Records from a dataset
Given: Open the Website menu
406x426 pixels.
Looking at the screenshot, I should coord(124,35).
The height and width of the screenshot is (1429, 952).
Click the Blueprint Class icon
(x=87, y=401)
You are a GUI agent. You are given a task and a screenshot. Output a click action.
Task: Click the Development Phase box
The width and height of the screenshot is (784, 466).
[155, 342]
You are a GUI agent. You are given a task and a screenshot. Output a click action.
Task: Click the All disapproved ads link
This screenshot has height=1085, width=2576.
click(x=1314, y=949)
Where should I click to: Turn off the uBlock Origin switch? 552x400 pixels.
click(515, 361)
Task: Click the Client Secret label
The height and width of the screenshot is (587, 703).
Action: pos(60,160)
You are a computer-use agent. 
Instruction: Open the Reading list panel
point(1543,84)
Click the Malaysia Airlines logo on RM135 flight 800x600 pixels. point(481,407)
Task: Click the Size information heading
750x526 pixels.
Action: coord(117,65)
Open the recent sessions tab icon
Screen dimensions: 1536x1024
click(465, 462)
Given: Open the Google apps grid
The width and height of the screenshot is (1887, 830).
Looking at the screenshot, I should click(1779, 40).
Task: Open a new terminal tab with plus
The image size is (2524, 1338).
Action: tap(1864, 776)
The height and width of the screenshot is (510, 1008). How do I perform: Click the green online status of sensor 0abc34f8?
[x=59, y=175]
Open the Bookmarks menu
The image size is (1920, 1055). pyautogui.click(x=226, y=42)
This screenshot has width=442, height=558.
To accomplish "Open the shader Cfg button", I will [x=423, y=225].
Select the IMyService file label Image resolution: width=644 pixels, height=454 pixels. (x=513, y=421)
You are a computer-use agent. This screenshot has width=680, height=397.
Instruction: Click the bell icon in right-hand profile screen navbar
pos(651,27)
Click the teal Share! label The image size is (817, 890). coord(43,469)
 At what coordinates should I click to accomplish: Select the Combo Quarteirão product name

## Work order
Please repeat the data in full so that nothing differs from the original.

## Response to the exercise
Given: Open the Website menu
406x426 pixels.
Looking at the screenshot, I should coord(124,35).
The height and width of the screenshot is (1429, 952).
Click the Blueprint Class icon
(x=87, y=401)
You are a GUI agent. You are given a task and a screenshot. Output a click action.
Task: Click the Development Phase box
The width and height of the screenshot is (784, 466).
[155, 342]
You are a GUI agent. You are given a task and a screenshot. Output a click action.
Task: Click the All disapproved ads link
This screenshot has height=1085, width=2576.
click(x=1314, y=949)
Where should I click to: Turn off the uBlock Origin switch? 552x400 pixels.
click(515, 361)
Task: Click the Client Secret label
The height and width of the screenshot is (587, 703).
Action: pos(60,160)
You are a computer-use agent. 
Instruction: Open the Reading list panel
point(1543,84)
Click the Malaysia Airlines logo on RM135 flight 800x600 pixels. point(481,407)
Task: Click the Size information heading
750x526 pixels.
Action: coord(117,65)
Open the recent sessions tab icon
Screen dimensions: 1536x1024
click(465, 462)
Given: Open the Google apps grid
The width and height of the screenshot is (1887, 830).
Looking at the screenshot, I should click(1779, 40).
Task: Open a new terminal tab with plus
The image size is (2524, 1338).
Action: tap(1864, 776)
The height and width of the screenshot is (510, 1008). How do I perform: Click the green online status of sensor 0abc34f8?
[x=59, y=175]
Open the Bookmarks menu
The image size is (1920, 1055). pyautogui.click(x=226, y=42)
This screenshot has width=442, height=558.
To accomplish "Open the shader Cfg button", I will [x=423, y=225].
Select the IMyService file label Image resolution: width=644 pixels, height=454 pixels. (x=513, y=421)
You are a computer-use agent. This screenshot has width=680, height=397.
Instruction: Click the bell icon in right-hand profile screen navbar
pos(651,27)
Click the teal Share! label The image size is (817, 890). coord(43,469)
 At what coordinates should I click to accomplish: Select the Combo Quarteirão product name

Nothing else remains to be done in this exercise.